▶ **ABOUT THIS EXERCISE**
With the line containing "Task: Click Enrolados" as the first and the final line of the entries as the last, repeat exactly the lines in that span, including both.
━━ SOURCE INFORMATION
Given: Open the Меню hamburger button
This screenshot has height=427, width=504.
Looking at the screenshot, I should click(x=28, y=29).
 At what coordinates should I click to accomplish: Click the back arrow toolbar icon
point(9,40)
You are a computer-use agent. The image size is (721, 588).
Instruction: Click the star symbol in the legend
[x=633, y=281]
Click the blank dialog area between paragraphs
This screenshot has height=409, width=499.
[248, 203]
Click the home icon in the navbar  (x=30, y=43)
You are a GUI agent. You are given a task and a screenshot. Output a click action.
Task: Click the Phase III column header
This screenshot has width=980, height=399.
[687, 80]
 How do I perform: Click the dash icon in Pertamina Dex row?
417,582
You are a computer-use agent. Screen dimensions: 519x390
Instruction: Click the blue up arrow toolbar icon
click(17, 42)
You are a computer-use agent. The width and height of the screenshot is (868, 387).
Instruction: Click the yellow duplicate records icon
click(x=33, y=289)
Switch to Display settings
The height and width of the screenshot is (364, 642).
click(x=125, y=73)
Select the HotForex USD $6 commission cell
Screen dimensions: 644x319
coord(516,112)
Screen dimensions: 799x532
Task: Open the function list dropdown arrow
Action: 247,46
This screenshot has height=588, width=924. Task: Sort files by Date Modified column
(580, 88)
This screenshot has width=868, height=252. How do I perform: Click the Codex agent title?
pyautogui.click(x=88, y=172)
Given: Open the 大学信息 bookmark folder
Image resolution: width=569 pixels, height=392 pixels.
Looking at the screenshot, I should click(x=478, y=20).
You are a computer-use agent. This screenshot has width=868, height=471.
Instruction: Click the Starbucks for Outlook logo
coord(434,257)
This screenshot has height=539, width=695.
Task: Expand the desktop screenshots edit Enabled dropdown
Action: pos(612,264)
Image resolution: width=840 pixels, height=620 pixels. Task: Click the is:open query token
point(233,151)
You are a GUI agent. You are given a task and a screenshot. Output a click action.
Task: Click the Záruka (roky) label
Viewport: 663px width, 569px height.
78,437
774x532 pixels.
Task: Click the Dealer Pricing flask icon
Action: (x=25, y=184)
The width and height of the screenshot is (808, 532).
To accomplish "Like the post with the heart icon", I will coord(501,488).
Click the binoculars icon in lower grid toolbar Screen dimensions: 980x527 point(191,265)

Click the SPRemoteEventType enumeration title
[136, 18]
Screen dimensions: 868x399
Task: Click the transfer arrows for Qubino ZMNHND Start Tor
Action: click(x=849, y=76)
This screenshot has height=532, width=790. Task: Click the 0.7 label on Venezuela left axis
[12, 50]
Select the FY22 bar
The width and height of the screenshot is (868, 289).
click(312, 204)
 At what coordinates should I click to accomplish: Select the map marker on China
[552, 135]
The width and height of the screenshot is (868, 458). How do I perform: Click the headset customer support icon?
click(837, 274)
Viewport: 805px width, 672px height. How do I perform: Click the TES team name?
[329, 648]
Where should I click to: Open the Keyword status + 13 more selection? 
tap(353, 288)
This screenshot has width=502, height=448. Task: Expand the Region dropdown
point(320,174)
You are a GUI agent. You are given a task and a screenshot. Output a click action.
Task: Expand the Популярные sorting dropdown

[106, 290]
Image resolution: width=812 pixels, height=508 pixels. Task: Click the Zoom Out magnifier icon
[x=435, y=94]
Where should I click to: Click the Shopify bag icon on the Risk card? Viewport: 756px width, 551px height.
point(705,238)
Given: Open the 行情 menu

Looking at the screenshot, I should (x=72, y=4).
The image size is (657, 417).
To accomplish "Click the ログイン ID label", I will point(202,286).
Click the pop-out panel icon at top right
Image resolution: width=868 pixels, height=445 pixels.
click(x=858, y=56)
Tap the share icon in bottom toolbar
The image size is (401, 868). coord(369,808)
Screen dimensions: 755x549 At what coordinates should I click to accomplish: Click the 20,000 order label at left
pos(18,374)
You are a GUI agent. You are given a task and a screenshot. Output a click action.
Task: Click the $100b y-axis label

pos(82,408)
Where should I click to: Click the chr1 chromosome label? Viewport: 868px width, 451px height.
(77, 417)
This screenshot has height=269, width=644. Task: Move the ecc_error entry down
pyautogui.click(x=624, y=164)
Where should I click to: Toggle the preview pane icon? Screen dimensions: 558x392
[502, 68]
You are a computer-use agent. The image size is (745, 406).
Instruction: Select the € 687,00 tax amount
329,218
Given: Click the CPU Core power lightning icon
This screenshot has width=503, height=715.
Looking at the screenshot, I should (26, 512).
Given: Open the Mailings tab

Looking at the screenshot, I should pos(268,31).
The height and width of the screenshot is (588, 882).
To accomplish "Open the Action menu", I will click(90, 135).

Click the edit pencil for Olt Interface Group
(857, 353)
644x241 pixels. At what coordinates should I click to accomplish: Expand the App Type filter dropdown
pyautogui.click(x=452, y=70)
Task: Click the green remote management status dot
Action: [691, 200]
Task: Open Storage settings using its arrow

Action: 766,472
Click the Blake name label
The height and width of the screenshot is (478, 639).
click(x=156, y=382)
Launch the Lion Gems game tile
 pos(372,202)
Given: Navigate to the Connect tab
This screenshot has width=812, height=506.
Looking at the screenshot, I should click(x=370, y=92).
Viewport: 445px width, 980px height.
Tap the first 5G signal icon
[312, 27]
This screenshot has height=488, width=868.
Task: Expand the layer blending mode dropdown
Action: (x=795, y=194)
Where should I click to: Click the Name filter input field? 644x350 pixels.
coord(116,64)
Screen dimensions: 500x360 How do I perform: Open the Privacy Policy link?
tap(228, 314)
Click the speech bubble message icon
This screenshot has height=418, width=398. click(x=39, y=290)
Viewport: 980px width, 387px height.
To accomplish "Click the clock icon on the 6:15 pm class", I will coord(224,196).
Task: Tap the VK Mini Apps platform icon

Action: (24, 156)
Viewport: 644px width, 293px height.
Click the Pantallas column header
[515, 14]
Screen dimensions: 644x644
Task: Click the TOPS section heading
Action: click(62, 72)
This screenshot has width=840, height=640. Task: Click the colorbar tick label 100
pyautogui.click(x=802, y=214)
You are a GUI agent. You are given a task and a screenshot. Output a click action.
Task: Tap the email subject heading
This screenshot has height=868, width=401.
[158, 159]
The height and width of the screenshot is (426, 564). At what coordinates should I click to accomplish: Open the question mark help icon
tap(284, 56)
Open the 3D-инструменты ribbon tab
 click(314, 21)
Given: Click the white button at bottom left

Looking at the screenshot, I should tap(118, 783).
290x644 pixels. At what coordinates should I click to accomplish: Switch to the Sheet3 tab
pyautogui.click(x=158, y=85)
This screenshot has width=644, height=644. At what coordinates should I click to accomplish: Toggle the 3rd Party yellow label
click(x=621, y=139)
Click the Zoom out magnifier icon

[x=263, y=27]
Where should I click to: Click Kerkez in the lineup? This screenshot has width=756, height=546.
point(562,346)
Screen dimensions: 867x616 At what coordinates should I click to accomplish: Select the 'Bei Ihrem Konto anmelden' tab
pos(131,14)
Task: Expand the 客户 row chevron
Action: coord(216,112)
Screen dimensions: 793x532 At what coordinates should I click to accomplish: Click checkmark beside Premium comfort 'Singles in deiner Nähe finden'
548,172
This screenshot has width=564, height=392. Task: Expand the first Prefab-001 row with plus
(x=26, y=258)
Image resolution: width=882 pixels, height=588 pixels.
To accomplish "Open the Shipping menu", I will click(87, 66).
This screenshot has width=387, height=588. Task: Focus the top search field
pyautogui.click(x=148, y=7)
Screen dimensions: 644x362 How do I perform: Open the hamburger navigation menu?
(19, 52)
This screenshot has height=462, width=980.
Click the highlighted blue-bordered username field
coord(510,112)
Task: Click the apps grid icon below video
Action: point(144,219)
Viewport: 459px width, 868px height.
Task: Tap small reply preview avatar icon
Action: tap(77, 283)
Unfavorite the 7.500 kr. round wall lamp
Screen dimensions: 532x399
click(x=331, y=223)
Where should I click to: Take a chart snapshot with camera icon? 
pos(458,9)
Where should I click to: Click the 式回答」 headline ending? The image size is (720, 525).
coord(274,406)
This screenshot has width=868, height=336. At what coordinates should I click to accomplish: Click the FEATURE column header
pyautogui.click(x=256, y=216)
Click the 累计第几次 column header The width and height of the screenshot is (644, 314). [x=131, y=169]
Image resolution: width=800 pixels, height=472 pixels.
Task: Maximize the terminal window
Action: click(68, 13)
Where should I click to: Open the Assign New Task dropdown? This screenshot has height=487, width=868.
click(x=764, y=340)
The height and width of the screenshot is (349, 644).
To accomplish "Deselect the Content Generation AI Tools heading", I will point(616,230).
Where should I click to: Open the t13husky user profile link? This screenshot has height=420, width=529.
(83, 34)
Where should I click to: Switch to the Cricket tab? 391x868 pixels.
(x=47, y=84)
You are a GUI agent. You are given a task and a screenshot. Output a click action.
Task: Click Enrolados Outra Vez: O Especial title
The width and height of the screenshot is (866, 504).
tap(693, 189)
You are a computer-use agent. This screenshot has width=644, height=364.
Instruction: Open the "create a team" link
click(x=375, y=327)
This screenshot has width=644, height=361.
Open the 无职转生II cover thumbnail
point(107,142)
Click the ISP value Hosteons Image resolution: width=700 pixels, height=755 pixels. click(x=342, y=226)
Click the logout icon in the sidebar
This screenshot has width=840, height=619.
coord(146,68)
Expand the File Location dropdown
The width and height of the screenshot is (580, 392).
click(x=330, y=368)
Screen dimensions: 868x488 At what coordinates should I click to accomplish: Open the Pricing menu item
━━━━
▶ **WRITTEN RESPONSE**
Task: Click Enrolados Outra Vez: O Especial title
The width and height of the screenshot is (866, 504).
tap(693, 189)
You are a computer-use agent. This screenshot has width=644, height=364.
Instruction: Open the "create a team" link
click(x=375, y=327)
This screenshot has width=644, height=361.
Open the 无职转生II cover thumbnail
point(107,142)
Click the ISP value Hosteons Image resolution: width=700 pixels, height=755 pixels. click(x=342, y=226)
Click the logout icon in the sidebar
This screenshot has width=840, height=619.
coord(146,68)
Expand the File Location dropdown
The width and height of the screenshot is (580, 392).
click(x=330, y=368)
Screen dimensions: 868x488 At what coordinates should I click to accomplish: Open the Pricing menu item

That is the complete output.